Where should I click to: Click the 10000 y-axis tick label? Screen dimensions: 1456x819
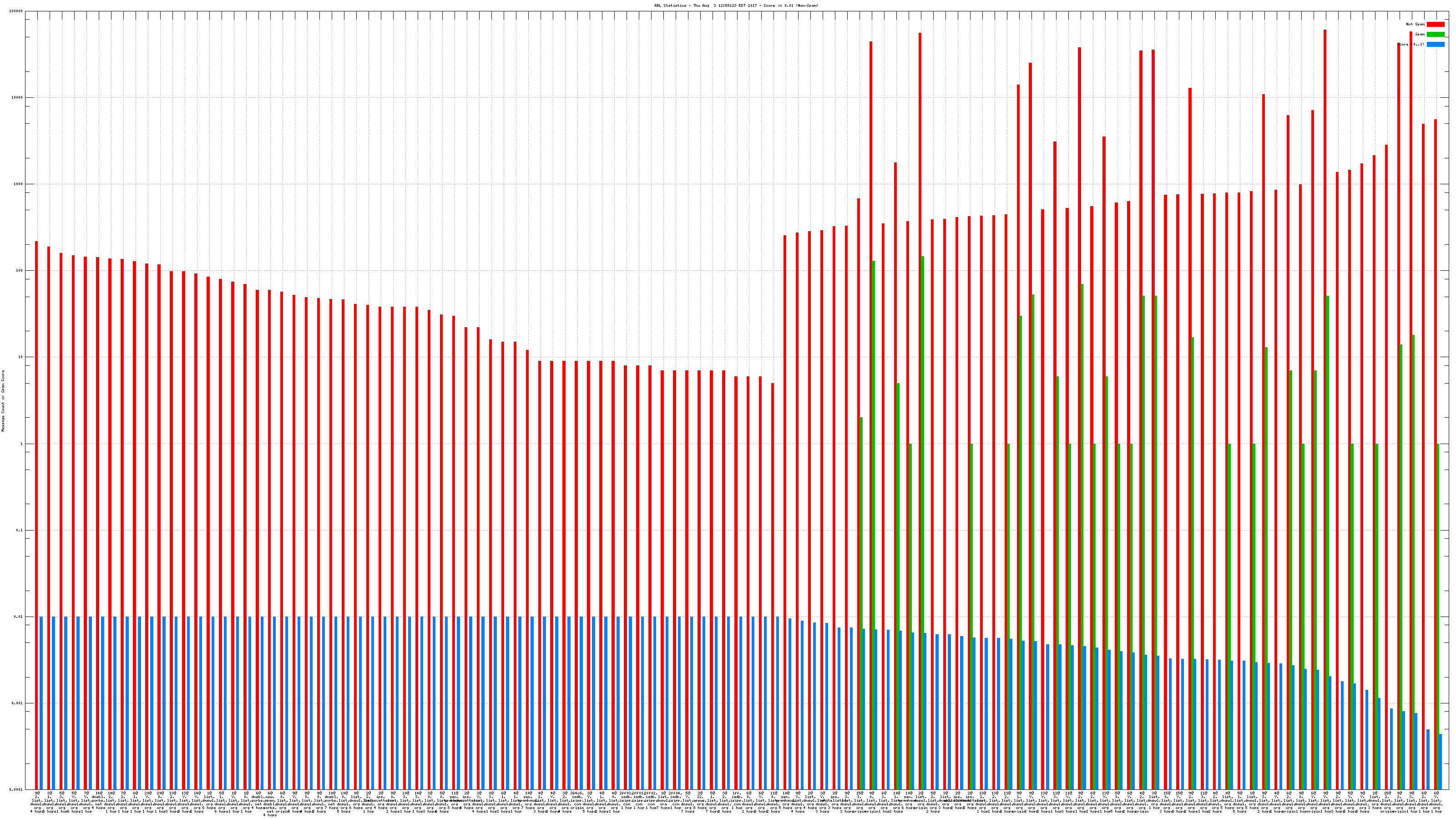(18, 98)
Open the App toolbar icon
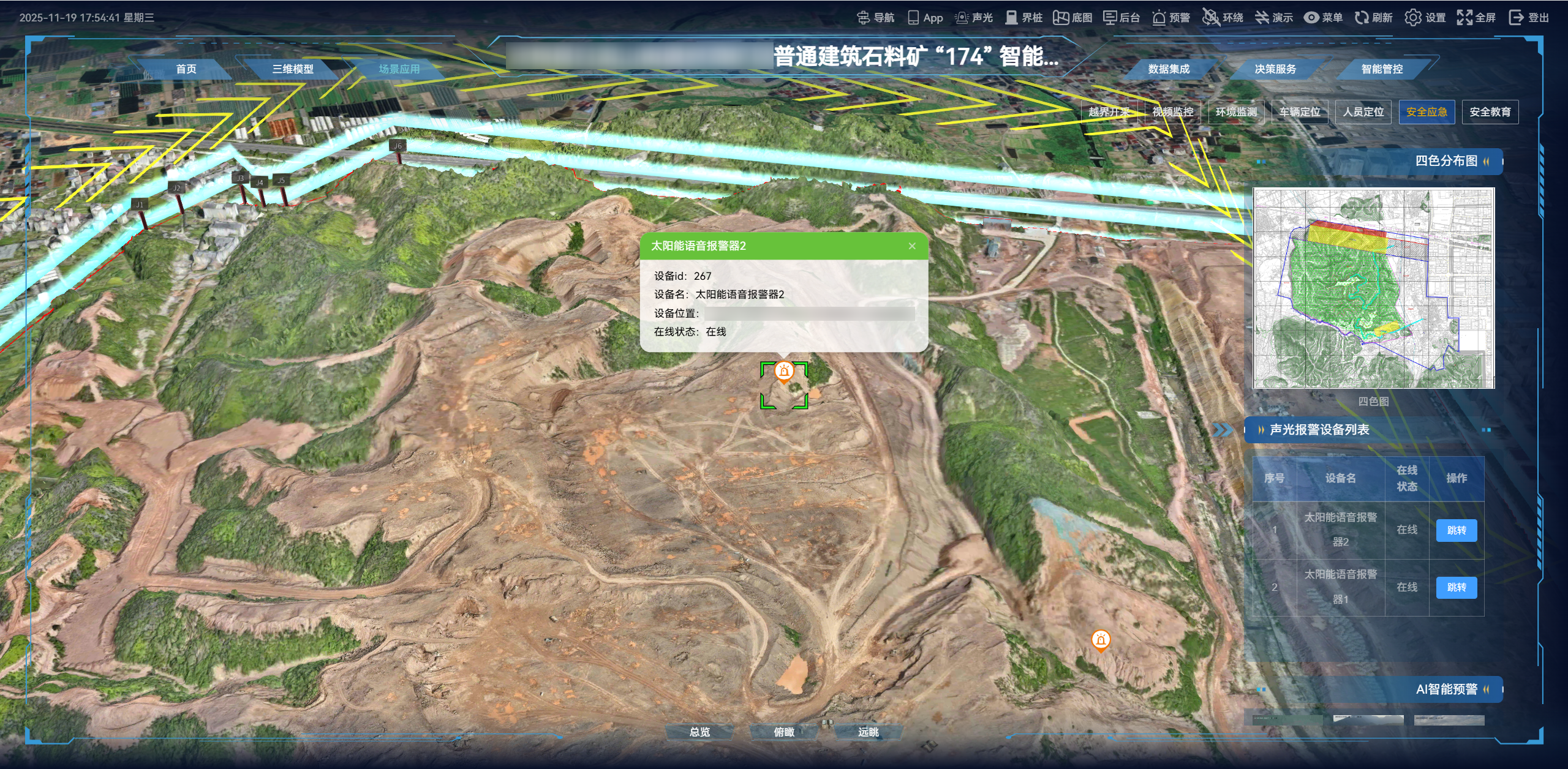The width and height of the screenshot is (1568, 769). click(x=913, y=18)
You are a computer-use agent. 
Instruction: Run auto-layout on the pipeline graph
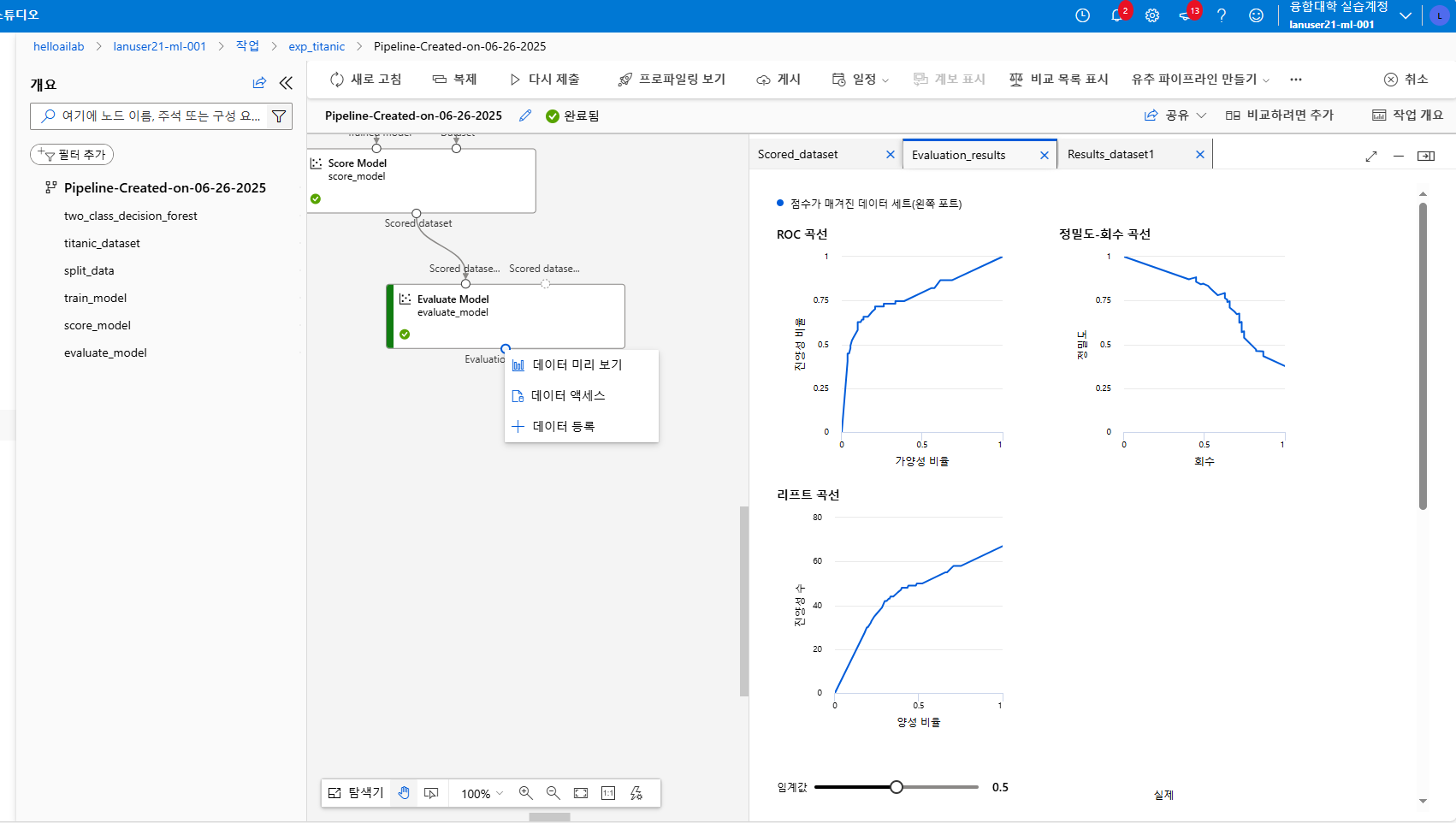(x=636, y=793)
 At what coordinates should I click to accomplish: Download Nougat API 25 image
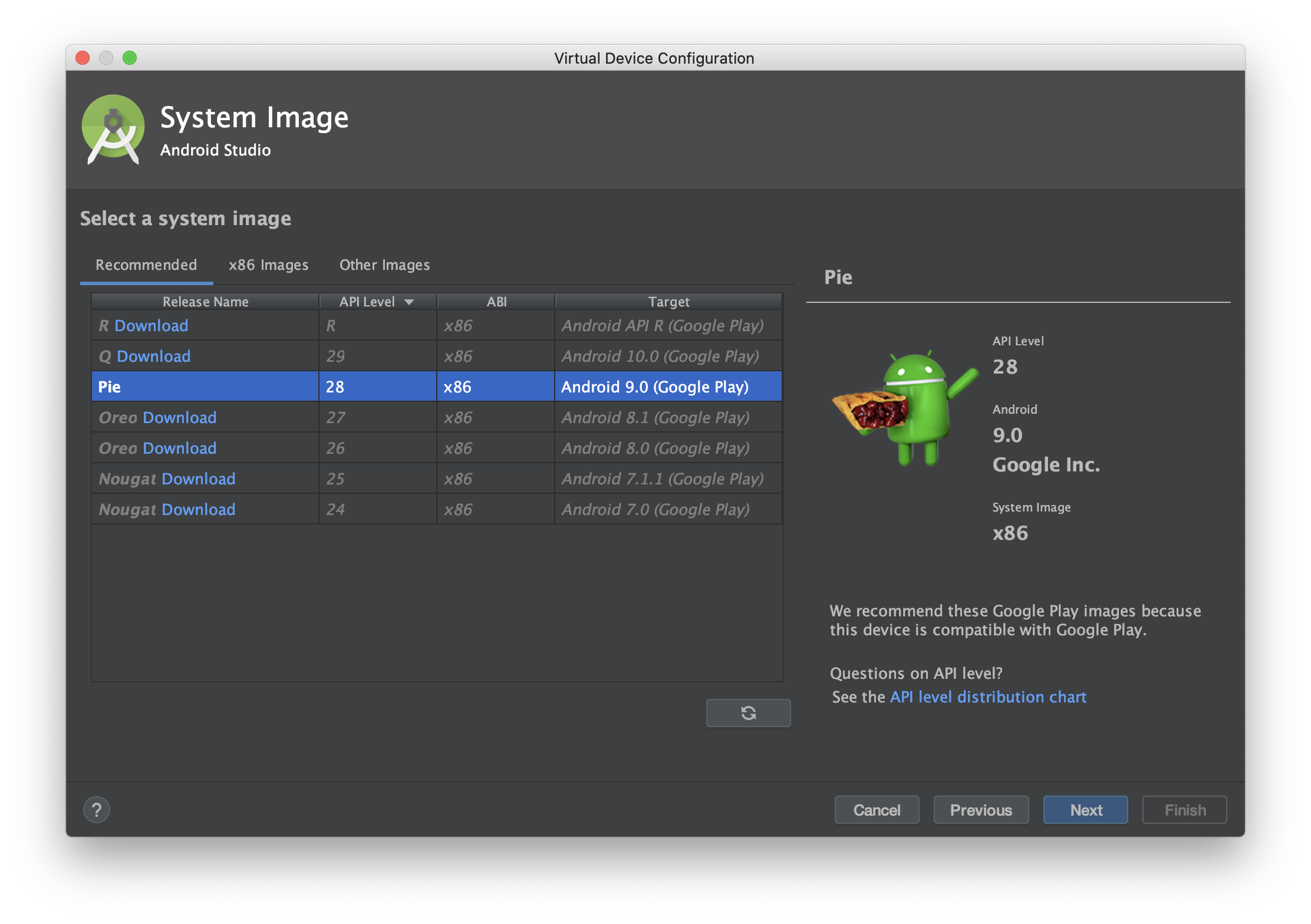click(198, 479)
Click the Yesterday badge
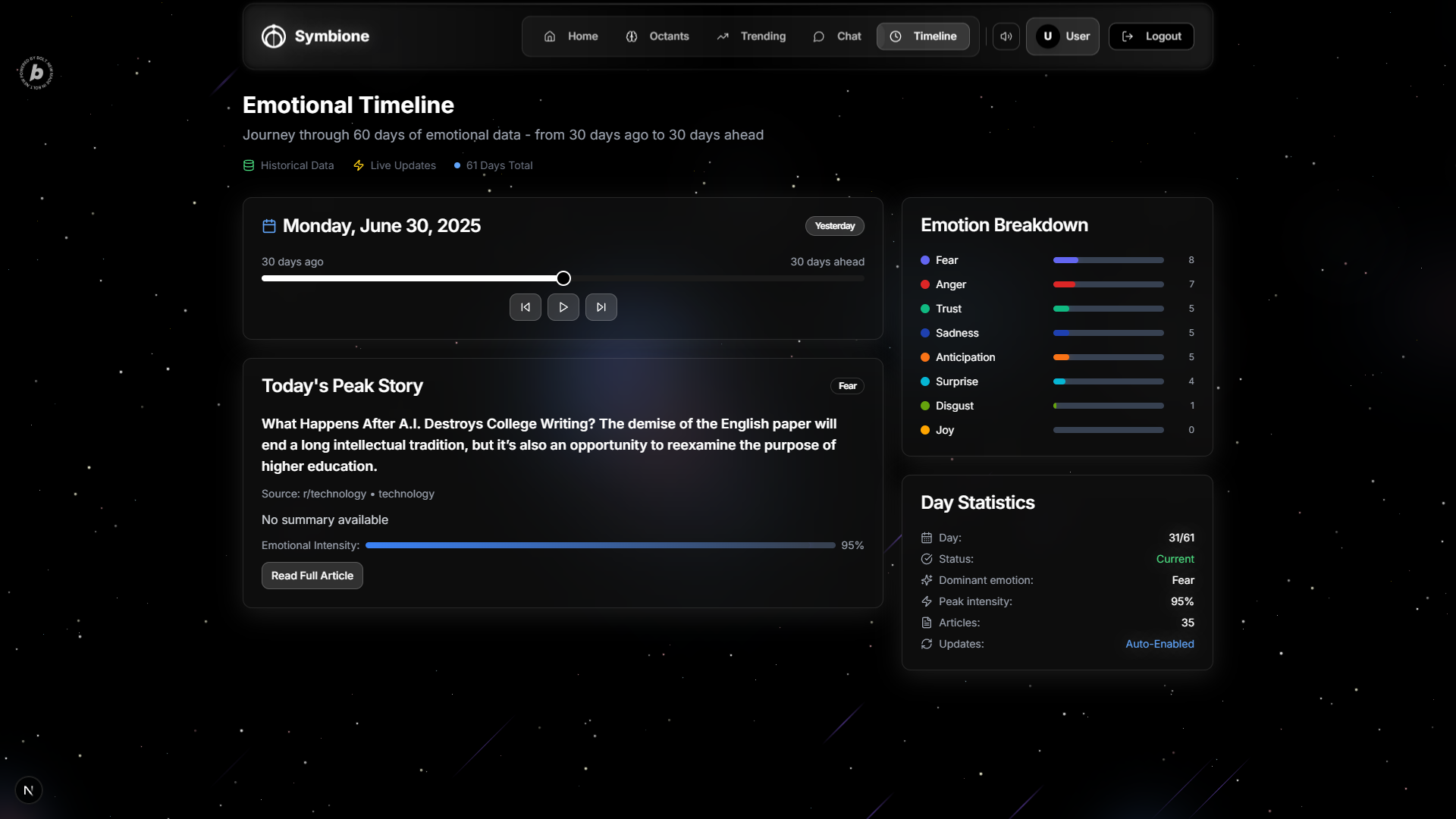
* * * * *
**Exercise brief**
Exactly the lines from the line with "Instruction: Run auto-layout" through the last line of the listing, both included, should be extracted, and the pictures left behind.

**Answer section**
Instruction: Run auto-layout on the pipeline graph
(x=636, y=793)
 At what coordinates should I click to accomplish: Download Nougat API 25 image
click(198, 479)
Click the Yesterday badge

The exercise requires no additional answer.